**GOAL:**
Rewrite the rows below, replacing "How do I perform" with "How can I carry out" wherever it occurs and leaving everything else unchanged. Leave the pictures out of your answer.
-- start MATERIAL SUPPLIED --
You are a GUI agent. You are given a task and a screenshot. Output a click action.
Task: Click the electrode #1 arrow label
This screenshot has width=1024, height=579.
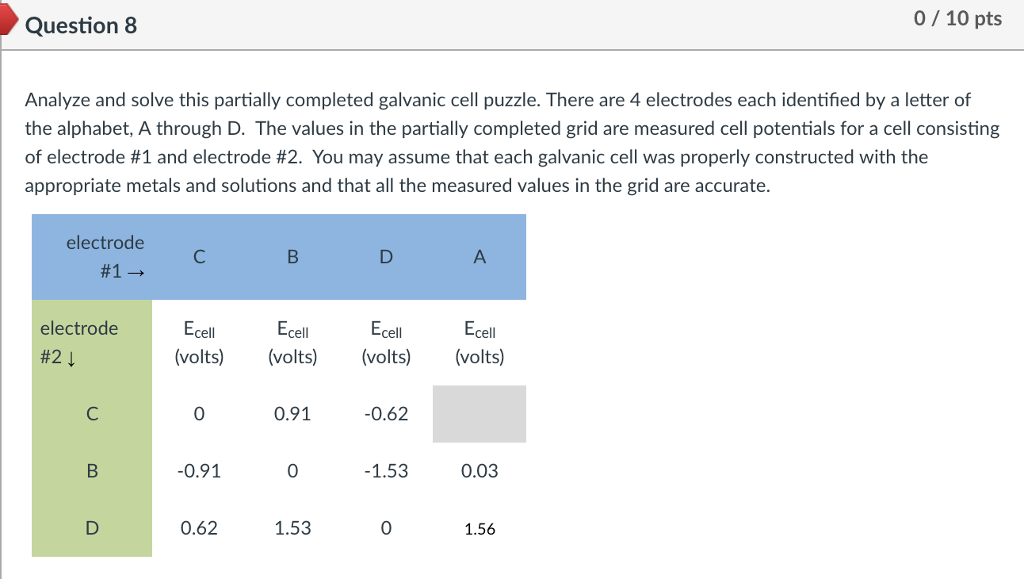click(x=105, y=257)
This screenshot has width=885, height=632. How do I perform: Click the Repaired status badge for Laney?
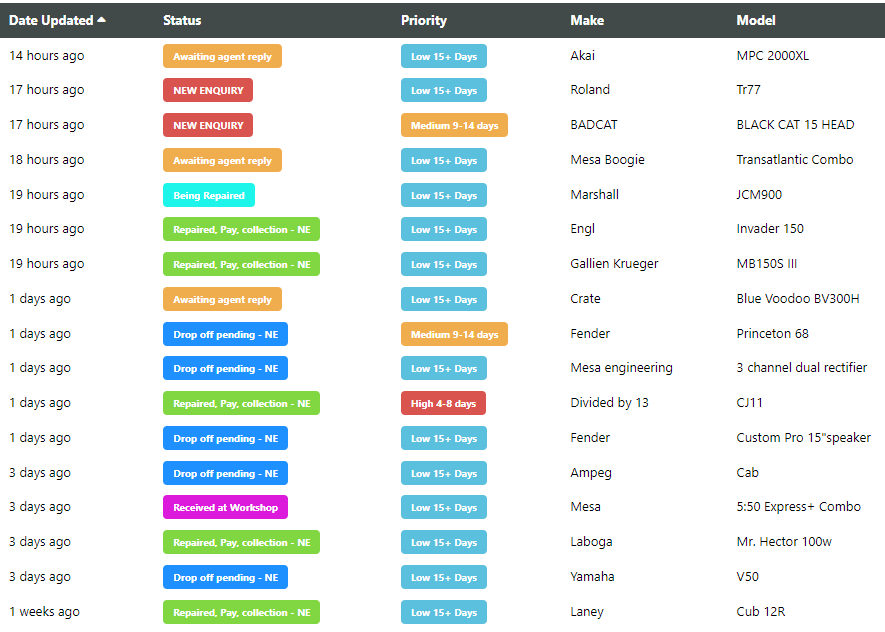tap(241, 612)
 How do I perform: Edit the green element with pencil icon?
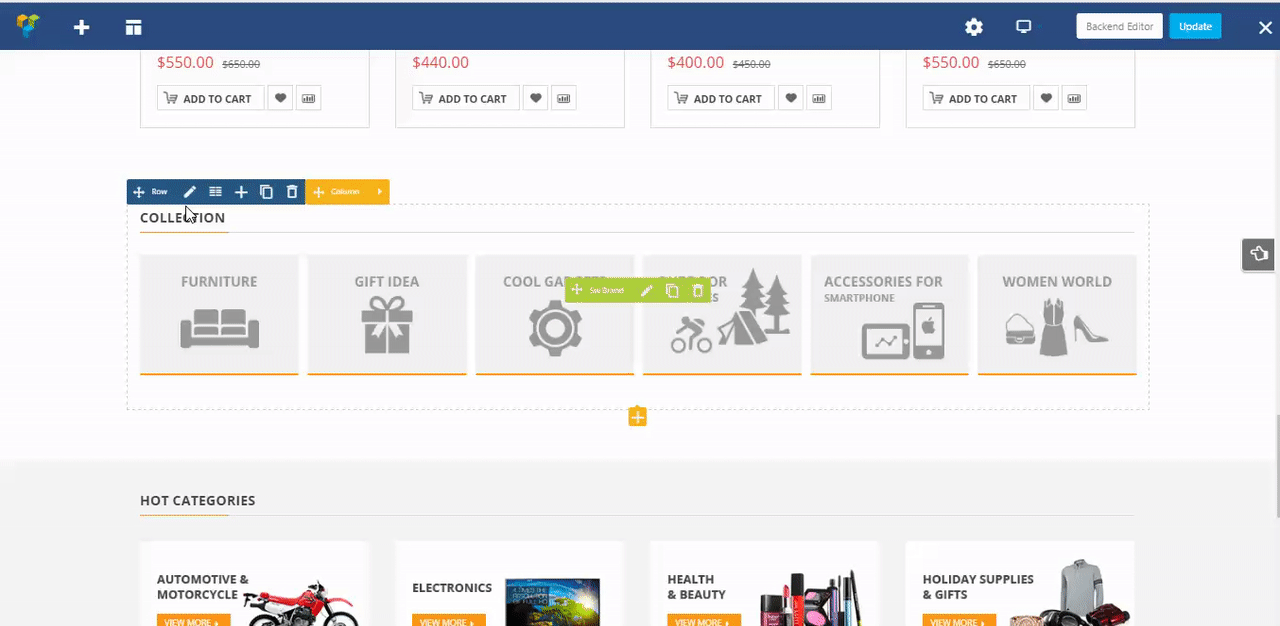pyautogui.click(x=646, y=291)
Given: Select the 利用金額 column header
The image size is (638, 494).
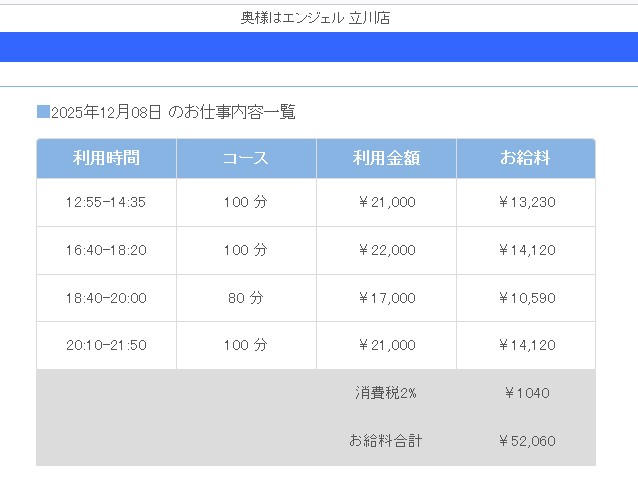Looking at the screenshot, I should (x=386, y=158).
-- end MATERIAL SUPPLIED --
**ANSWER:**
You are a GUI agent. You are given a task and a screenshot. Output a click action.
Task: Click the electrode #1 arrow label
This screenshot has width=1024, height=579.
click(x=105, y=257)
This screenshot has width=885, height=632. How can I carry out: Click the Repaired status badge for Laney?
tap(241, 612)
 How can I carry out: Edit the green element with pencil icon?
pyautogui.click(x=646, y=291)
Given: Select the 利用金額 column header
The image size is (638, 494).
Looking at the screenshot, I should (x=386, y=158).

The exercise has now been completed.